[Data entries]
>>>>>

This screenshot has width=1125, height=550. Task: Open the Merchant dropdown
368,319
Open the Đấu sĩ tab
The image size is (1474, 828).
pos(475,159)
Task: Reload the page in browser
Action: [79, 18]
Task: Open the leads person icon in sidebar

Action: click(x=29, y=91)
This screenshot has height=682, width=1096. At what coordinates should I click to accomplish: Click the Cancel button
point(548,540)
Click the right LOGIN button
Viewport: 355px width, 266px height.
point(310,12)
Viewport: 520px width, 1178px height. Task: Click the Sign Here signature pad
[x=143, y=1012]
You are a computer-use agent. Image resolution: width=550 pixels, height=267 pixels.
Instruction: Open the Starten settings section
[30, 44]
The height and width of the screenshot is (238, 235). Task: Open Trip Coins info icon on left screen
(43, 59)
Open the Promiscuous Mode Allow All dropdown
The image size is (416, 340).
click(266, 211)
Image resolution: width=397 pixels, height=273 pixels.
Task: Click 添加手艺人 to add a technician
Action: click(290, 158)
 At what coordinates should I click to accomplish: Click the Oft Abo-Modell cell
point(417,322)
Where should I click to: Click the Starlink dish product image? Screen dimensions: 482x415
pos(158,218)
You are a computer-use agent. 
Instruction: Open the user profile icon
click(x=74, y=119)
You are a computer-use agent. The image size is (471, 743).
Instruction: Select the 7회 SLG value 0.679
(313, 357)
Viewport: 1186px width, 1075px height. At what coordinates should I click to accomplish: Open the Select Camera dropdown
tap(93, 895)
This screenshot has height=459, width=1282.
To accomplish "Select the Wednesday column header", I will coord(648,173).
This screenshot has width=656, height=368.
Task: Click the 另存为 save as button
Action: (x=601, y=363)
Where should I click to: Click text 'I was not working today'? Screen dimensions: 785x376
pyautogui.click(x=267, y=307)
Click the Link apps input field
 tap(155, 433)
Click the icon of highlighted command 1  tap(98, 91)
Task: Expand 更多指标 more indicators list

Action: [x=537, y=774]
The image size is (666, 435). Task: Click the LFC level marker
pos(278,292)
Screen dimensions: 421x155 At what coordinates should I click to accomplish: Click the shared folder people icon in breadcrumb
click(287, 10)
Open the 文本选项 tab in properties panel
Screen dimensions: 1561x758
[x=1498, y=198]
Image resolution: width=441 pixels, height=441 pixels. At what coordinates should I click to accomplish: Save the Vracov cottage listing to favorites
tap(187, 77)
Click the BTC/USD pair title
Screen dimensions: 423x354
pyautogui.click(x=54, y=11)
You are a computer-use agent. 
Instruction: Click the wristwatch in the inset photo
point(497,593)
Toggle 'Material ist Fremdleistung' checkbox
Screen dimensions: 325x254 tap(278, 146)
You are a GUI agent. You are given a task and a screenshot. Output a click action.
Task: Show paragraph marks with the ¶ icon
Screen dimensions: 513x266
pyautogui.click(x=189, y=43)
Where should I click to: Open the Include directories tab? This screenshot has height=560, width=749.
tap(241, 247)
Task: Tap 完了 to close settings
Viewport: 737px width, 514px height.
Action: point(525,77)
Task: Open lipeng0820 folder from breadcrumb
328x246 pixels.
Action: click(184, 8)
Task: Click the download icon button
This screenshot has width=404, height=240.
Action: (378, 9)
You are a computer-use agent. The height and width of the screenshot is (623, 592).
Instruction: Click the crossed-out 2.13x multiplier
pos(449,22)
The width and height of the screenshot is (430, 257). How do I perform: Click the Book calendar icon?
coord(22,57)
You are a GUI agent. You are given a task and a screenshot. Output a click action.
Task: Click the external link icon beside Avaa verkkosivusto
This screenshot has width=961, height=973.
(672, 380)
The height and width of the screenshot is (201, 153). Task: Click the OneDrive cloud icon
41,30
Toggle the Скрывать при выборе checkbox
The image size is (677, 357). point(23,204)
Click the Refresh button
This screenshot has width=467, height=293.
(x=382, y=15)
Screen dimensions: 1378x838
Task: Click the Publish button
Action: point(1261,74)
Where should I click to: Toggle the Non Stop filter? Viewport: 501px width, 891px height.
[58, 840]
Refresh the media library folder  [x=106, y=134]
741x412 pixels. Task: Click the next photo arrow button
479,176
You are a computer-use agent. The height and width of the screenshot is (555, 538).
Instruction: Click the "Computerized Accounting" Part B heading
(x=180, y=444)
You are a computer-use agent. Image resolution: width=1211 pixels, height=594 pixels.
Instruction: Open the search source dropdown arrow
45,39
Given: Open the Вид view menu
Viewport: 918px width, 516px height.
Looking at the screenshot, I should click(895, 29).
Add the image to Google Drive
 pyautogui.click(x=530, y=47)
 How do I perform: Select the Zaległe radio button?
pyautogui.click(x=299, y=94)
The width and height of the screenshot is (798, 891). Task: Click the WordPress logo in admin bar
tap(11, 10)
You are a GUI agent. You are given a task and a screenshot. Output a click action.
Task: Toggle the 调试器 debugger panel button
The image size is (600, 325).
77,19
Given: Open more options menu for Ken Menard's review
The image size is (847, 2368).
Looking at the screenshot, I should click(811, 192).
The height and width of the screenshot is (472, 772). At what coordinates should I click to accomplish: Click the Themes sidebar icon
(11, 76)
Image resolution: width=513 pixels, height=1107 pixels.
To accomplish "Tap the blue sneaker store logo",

<<<<<

* **Your assignment**: Every line of the data above should be copied exactly.

* **Exercise output**:
This screenshot has width=1125, height=550. Task: Open the Merchant dropdown
368,319
Open the Đấu sĩ tab
The image size is (1474, 828).
pos(475,159)
Task: Reload the page in browser
Action: [79, 18]
Task: Open the leads person icon in sidebar

Action: click(x=29, y=91)
This screenshot has height=682, width=1096. At what coordinates should I click to accomplish: Click the Cancel button
point(548,540)
Click the right LOGIN button
Viewport: 355px width, 266px height.
point(310,12)
Viewport: 520px width, 1178px height. Task: Click the Sign Here signature pad
[x=143, y=1012]
You are a computer-use agent. Image resolution: width=550 pixels, height=267 pixels.
Instruction: Open the Starten settings section
[30, 44]
The height and width of the screenshot is (238, 235). Task: Open Trip Coins info icon on left screen
(43, 59)
Open the Promiscuous Mode Allow All dropdown
The image size is (416, 340).
click(266, 211)
Image resolution: width=397 pixels, height=273 pixels.
Task: Click 添加手艺人 to add a technician
Action: click(290, 158)
 At what coordinates should I click to accomplish: Click the Oft Abo-Modell cell
point(417,322)
Where should I click to: Click the Starlink dish product image? Screen dimensions: 482x415
pos(158,218)
You are a computer-use agent. 
Instruction: Open the user profile icon
click(x=74, y=119)
You are a computer-use agent. The image size is (471, 743).
Instruction: Select the 7회 SLG value 0.679
(313, 357)
Viewport: 1186px width, 1075px height. At what coordinates should I click to accomplish: Open the Select Camera dropdown
tap(93, 895)
This screenshot has height=459, width=1282.
To accomplish "Select the Wednesday column header", I will coord(648,173).
This screenshot has width=656, height=368.
Task: Click the 另存为 save as button
Action: (x=601, y=363)
Where should I click to: Click text 'I was not working today'? Screen dimensions: 785x376
pyautogui.click(x=267, y=307)
Click the Link apps input field
 tap(155, 433)
Click the icon of highlighted command 1  tap(98, 91)
Task: Expand 更多指标 more indicators list

Action: [x=537, y=774]
The image size is (666, 435). Task: Click the LFC level marker
pos(278,292)
Screen dimensions: 421x155 At what coordinates should I click to accomplish: Click the shared folder people icon in breadcrumb
click(287, 10)
Open the 文本选项 tab in properties panel
Screen dimensions: 1561x758
[x=1498, y=198]
Image resolution: width=441 pixels, height=441 pixels. At what coordinates should I click to accomplish: Save the Vracov cottage listing to favorites
tap(187, 77)
Click the BTC/USD pair title
Screen dimensions: 423x354
pyautogui.click(x=54, y=11)
You are a computer-use agent. 
Instruction: Click the wristwatch in the inset photo
point(497,593)
Toggle 'Material ist Fremdleistung' checkbox
Screen dimensions: 325x254 tap(278, 146)
You are a GUI agent. You are given a task and a screenshot. Output a click action.
Task: Show paragraph marks with the ¶ icon
Screen dimensions: 513x266
pyautogui.click(x=189, y=43)
Where should I click to: Open the Include directories tab? This screenshot has height=560, width=749.
tap(241, 247)
Task: Tap 完了 to close settings
Viewport: 737px width, 514px height.
Action: point(525,77)
Task: Open lipeng0820 folder from breadcrumb
328x246 pixels.
Action: click(184, 8)
Task: Click the download icon button
This screenshot has width=404, height=240.
Action: (378, 9)
You are a computer-use agent. The height and width of the screenshot is (623, 592).
Instruction: Click the crossed-out 2.13x multiplier
pos(449,22)
The width and height of the screenshot is (430, 257). How do I perform: Click the Book calendar icon?
coord(22,57)
You are a GUI agent. You are given a task and a screenshot. Output a click action.
Task: Click the external link icon beside Avaa verkkosivusto
This screenshot has width=961, height=973.
(672, 380)
The height and width of the screenshot is (201, 153). Task: Click the OneDrive cloud icon
41,30
Toggle the Скрывать при выборе checkbox
The image size is (677, 357). point(23,204)
Click the Refresh button
This screenshot has width=467, height=293.
(x=382, y=15)
Screen dimensions: 1378x838
Task: Click the Publish button
Action: point(1261,74)
Where should I click to: Toggle the Non Stop filter? Viewport: 501px width, 891px height.
[58, 840]
Refresh the media library folder  [x=106, y=134]
741x412 pixels. Task: Click the next photo arrow button
479,176
You are a computer-use agent. The height and width of the screenshot is (555, 538).
Instruction: Click the "Computerized Accounting" Part B heading
(x=180, y=444)
You are a computer-use agent. Image resolution: width=1211 pixels, height=594 pixels.
Instruction: Open the search source dropdown arrow
45,39
Given: Open the Вид view menu
Viewport: 918px width, 516px height.
Looking at the screenshot, I should click(895, 29).
Add the image to Google Drive
 pyautogui.click(x=530, y=47)
 How do I perform: Select the Zaległe radio button?
pyautogui.click(x=299, y=94)
The width and height of the screenshot is (798, 891). Task: Click the WordPress logo in admin bar
tap(11, 10)
You are a GUI agent. You are given a task and a screenshot. Output a click action.
Task: Toggle the 调试器 debugger panel button
The image size is (600, 325).
77,19
Given: Open more options menu for Ken Menard's review
The image size is (847, 2368).
Looking at the screenshot, I should click(811, 192).
The height and width of the screenshot is (472, 772). At what coordinates should I click to accomplish: Click the Themes sidebar icon
(11, 76)
Image resolution: width=513 pixels, height=1107 pixels.
To accomplish "Tap the blue sneaker store logo",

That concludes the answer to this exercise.